In verità il PD ha provato a coinvolgere all’inizio della riforma i docenti e quindi il problema non è stato il mancato coinvolgimento degli interlocutori o l’errata comunicazione.
La riforma Giannini, oltre ad assumere centomila insegnanti, ha tentato di modificare il reclutamento degli stessi, facendoli chiamare direttamente dai dirigenti scolastici (la cosiddetta chiamata diretta), avendo contro tutti i sindacati della scuola, tranne quelli dei dirigenti scolastici, che si sono beccati l’accusa di diventare “sceriffi”, cioè sono stati accusati di concentrare un potere assoluto nella scuola. In realtà il potere dei presidi è stato molto limitato, riguardava solo i nuovi docenti assunti.

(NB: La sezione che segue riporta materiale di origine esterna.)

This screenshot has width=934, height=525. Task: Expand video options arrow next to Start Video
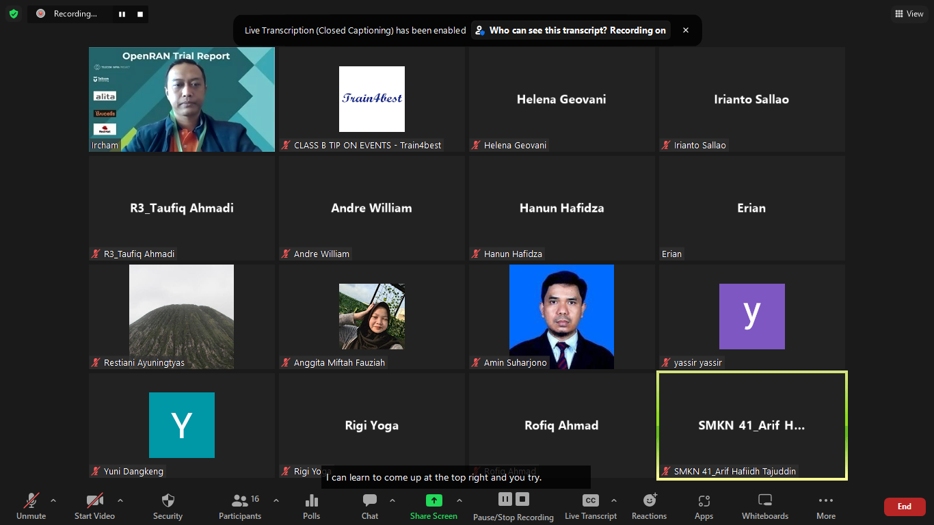120,500
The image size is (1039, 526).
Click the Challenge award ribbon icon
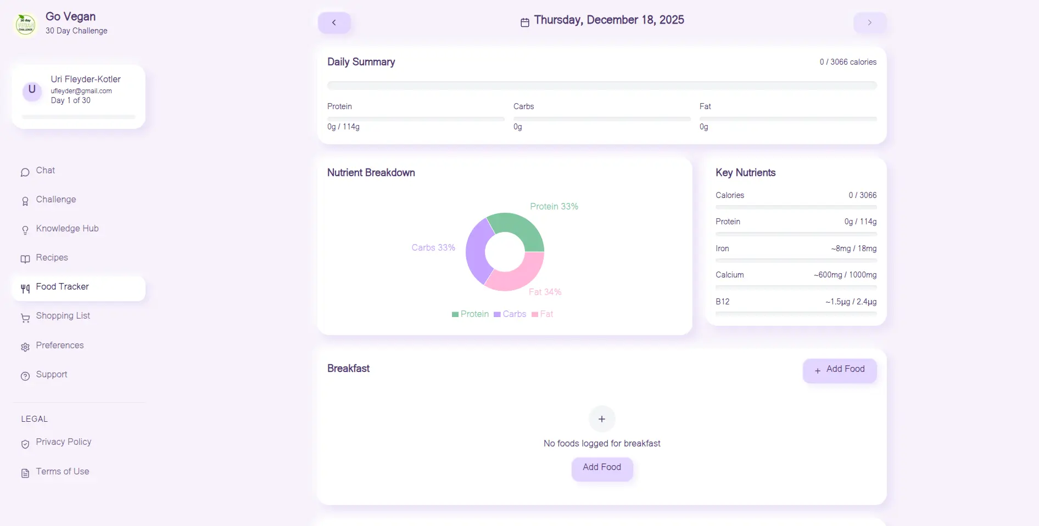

Si condividesse o meno la riforma, diciamo che il governo non ha avuto il coraggio di andare fino in fondo. O si dava reale potere ai dirigenti scolastici di assumere i docenti, come avviene in Gran Bretagna, in concorso con il Consiglio di amministrazione, sulla base dei curricula, oppure si lasciava il sistema com’era e come vogliono i sindacati della scuola: assunzione sulla base del punteggio delle graduatorie. Questa riforma a metà ha scontentato tutti: i docenti per le ragioni suddette e anche i dirigenti che sono stati bersagliati, senza aver nessun riconoscimento economico, come pure promesso dalla legge 107,e con nessun vero potere, tanto è vero che quest’estate per protesta molti dei miei colleghi hanno rinunciato alla chiamata diretta, affidandosi alla tradizionale nomina dell’Ufficio scolastico.

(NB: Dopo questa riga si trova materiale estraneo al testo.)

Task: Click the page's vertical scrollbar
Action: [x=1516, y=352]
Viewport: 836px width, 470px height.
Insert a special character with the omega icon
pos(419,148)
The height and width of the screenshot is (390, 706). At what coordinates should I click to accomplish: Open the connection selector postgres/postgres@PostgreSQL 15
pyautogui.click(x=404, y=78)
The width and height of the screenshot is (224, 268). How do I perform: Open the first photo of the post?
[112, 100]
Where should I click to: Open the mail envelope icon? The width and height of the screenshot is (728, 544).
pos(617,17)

Poi c’è stato l’algoritmo sbagliato utilizzato l’anno scorso per le nomine che ha mandato in altre regioni docenti con maggior punteggio di altri che con minor punteggio hanno avuto il posto vicino al luogo di residenza. E per ovviare a quest’errore, si è dato a tutti l’anno scorso l’opportunità di avere l’assegnazione o l’utilizzazione per avvicinarsi a casa, vanificando di fatto la chiamata diretta e cancellando uno dei meriti della Buona scuola che pure ce li ha: la continuità didattica per tre anni, evitando i trasferimenti dei docenti; e l’organico dell’autonomia con il potenziamento. Si valorizzino questi punti qualificanti della “107”, evitando il trasferimento e la possibilità di assegnazione provvisoria e utilizzazione dei docenti per 3 anni, guardando agli interessi degli studenti, a cui nessuno guarda perché non hanno sindacati a rappresentarli.

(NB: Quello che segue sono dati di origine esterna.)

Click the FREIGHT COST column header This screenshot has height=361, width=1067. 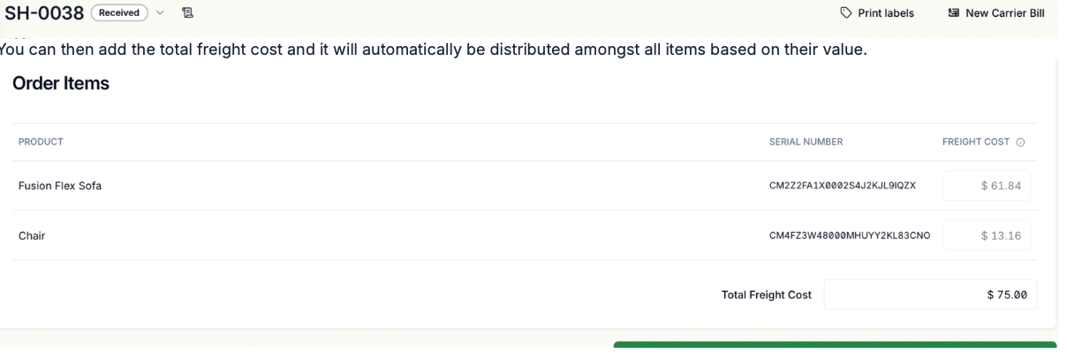[976, 142]
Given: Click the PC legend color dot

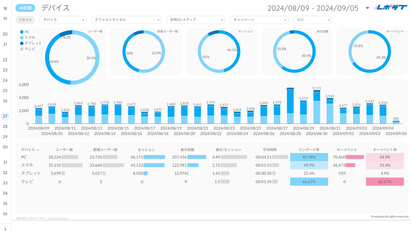Looking at the screenshot, I should pos(22,32).
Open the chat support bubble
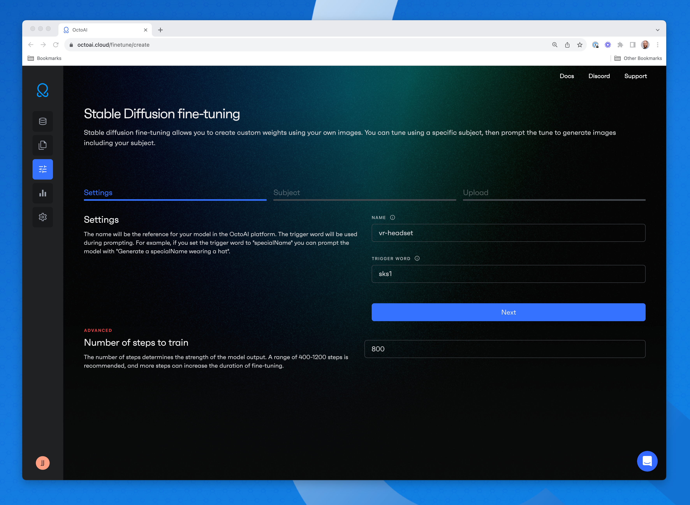This screenshot has height=505, width=690. pyautogui.click(x=647, y=461)
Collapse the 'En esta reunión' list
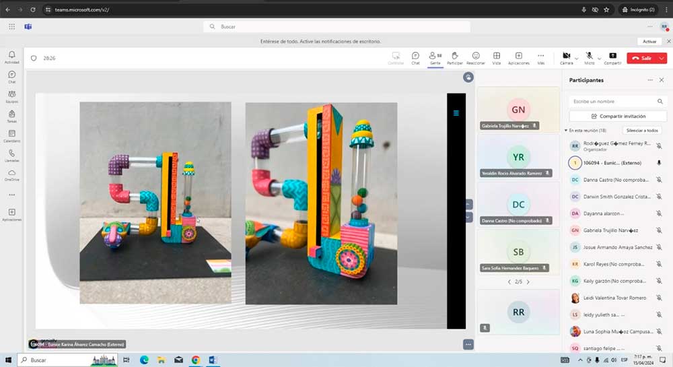The image size is (673, 367). (566, 130)
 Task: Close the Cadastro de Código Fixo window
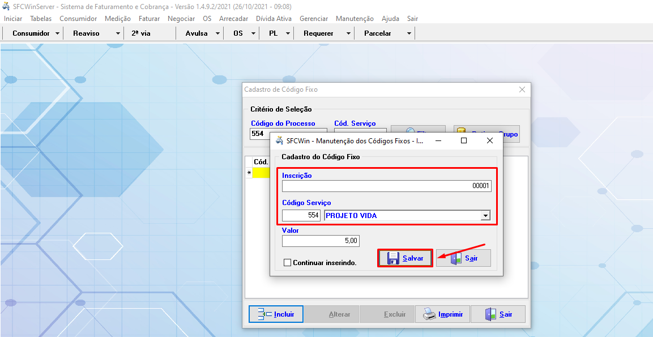coord(522,89)
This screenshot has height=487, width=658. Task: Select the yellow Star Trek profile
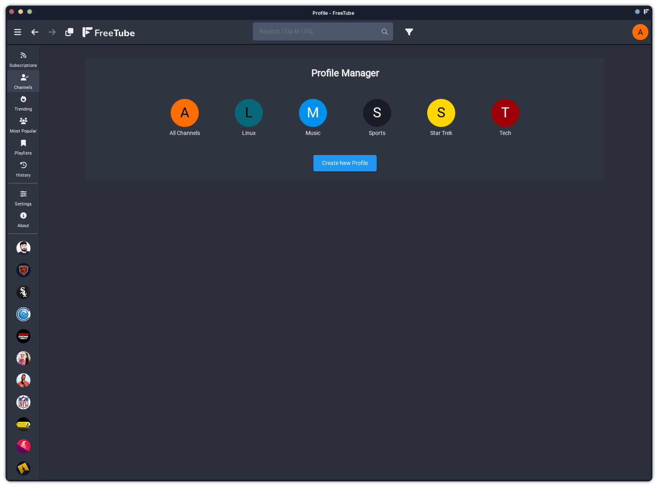(x=441, y=113)
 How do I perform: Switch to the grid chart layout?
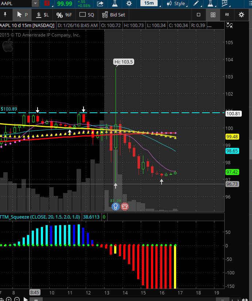coord(213,15)
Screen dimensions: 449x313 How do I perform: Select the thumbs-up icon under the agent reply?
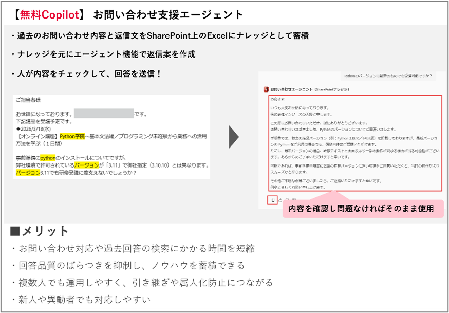pyautogui.click(x=280, y=200)
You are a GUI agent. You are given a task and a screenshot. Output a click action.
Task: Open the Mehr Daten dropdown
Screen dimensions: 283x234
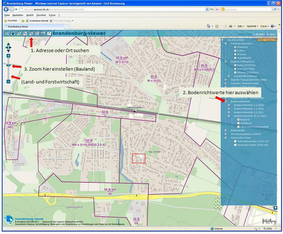pyautogui.click(x=267, y=40)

E si decida una buona volta se cambiare sistema di reclutamento con la chiamata diretta o mantenere le nomine secondo punteggio di graduatoria. Nel primo caso il dirigente scolastico deve essere affiancato nella scelta dal Consiglio d’Istituto, anche per evitare responsabilità penali di scelte “soggettive”. Si sappia però che tratta però di sfidare tutti gli insegnanti che sono contrari.
Se non si ha questo coraggio, se serve il consenso al PD degli insegnanti per le future imminenti elezioni, si torni allora al vecchio metodo, ma si imponga perlomeno il blocco triennale dei trasferimenti, per non cedere del tutto alle pretese corporative che non tutelano gli interessi generali.